“より良い人生を歩んでほしい”
全世代の女性に向けた体の話
いつきウィメンズクリニック
(福岡市中央区/西鉄福岡(天神)駅)
最終更新日:2023/03/08
- 保険診療
「あなたはどんな人生を歩みたい?」と、全世代の女性へ問いかけを続けるのが「いつきウィメンズクリニック」の理事長、城田京子先生だ。「生理やピルへの理解は年々深まっていますが、まだ足りないと感じています。それは日本の文化が性をタブー視しがちで、誤った思い込みが多いことにも起因するでしょう。だからと言ってそこで立ち止まっていては、人生をより困難なものにしかねない。

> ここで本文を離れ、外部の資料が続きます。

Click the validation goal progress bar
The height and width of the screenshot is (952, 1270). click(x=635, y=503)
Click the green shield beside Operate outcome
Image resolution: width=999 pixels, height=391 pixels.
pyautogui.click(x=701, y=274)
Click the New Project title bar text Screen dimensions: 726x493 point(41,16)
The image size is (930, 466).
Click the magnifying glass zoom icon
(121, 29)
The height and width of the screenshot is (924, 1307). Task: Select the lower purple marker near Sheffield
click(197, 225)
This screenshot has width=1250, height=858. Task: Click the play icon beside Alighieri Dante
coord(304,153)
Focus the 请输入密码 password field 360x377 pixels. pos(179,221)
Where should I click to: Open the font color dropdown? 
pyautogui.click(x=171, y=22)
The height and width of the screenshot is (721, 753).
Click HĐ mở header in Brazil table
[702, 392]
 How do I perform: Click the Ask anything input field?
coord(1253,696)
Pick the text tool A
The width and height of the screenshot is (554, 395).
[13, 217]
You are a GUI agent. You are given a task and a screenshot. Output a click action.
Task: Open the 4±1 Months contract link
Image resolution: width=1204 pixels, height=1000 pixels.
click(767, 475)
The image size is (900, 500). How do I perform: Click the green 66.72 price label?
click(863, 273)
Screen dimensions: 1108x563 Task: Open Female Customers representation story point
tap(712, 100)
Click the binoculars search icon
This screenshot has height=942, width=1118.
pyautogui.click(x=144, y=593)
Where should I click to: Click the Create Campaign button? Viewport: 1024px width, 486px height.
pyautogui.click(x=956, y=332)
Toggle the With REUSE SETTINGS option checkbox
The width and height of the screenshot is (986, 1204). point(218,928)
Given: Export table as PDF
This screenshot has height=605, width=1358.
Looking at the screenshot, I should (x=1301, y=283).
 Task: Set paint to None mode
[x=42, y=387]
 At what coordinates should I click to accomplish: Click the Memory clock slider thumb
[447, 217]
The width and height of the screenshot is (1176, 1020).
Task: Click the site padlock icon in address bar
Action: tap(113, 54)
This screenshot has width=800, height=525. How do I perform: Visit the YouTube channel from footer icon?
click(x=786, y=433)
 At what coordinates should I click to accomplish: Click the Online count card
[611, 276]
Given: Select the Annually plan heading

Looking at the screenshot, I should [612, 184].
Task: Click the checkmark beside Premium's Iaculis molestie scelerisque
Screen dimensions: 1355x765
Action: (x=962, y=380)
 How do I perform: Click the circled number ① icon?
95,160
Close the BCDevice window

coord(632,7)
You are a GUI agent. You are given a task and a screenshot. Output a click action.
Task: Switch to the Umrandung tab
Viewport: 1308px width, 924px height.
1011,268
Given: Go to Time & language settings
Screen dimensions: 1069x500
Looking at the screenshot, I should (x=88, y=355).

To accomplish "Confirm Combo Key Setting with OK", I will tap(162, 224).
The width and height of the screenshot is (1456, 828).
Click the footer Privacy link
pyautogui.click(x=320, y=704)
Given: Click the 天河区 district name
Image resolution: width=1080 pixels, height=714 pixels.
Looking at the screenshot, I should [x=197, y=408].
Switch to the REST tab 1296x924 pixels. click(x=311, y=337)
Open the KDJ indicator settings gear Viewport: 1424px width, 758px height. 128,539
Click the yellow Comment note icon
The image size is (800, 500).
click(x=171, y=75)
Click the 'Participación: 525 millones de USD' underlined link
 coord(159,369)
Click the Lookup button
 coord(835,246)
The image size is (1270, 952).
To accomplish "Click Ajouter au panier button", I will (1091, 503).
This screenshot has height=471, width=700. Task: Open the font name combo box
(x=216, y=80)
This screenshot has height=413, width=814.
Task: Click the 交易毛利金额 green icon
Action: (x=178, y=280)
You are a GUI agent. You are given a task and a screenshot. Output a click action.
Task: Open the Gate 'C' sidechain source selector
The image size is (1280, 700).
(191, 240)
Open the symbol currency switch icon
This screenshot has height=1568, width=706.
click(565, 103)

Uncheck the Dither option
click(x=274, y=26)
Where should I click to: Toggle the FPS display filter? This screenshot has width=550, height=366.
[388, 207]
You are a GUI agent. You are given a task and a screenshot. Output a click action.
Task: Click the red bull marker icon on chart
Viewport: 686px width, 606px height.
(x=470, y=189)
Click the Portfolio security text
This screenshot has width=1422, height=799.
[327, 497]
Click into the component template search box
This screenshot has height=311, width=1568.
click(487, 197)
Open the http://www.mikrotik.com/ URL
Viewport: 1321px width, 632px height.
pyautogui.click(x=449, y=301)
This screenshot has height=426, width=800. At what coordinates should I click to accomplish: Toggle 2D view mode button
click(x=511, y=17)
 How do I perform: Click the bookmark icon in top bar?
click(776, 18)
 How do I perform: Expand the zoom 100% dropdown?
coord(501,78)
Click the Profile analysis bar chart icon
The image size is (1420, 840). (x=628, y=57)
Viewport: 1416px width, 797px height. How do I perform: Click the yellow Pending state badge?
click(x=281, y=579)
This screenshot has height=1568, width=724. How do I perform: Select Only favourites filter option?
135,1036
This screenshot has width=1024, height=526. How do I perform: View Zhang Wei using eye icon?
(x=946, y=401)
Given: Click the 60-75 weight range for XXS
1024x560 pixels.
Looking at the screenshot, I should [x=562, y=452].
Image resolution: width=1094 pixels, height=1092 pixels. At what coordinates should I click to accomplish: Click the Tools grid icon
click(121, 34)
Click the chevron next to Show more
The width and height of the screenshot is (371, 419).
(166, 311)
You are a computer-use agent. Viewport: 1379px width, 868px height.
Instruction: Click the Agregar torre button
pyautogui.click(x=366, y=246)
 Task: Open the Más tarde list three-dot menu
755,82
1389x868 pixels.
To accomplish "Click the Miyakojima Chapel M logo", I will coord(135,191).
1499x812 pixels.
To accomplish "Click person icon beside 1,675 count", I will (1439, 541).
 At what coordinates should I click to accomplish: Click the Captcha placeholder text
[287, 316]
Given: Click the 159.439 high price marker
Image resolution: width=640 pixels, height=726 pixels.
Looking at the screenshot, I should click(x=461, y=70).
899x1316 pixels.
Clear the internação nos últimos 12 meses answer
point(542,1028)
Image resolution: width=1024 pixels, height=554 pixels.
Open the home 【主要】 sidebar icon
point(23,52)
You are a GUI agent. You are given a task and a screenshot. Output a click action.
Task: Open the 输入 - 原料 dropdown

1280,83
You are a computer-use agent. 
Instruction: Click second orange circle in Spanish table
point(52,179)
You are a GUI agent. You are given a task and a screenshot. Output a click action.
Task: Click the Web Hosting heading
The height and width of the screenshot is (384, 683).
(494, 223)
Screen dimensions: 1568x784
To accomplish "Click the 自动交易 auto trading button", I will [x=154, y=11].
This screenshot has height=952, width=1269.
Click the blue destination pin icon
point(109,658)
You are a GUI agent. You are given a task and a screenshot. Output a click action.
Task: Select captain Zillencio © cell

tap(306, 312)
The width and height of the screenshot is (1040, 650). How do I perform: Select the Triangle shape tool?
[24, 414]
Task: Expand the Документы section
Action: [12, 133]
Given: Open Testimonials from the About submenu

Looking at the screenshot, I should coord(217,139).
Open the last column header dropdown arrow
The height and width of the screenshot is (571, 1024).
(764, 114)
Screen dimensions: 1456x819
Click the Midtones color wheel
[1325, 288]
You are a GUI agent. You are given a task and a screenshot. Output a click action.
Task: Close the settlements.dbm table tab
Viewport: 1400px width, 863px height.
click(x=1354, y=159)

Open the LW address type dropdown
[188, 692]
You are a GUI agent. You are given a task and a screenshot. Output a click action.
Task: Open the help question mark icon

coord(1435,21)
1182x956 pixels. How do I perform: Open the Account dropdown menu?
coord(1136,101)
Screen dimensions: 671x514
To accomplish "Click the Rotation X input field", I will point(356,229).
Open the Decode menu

それを女性自身が知る必要があるのです」と、情熱的に語る。理事長の根底にある願いは、すべての女性が納得できる人生を送ること。そのためには思い込みを捨て、正しい知識をつかむ行動力も必要だ。優しくひたむきな理事長に、女性特有の健康問題とそれを取り巻く現状、女性が力強く生きるための心構えなど、詳しく話を聞いた。
(取材日2022年3月18日)
目次
生理をはじめとした“女性の体”に関わる正しい知識を持つことが、女性が自立して生きるための第一歩
- Q女性が、もっと自らの体について理解する必要があるとか。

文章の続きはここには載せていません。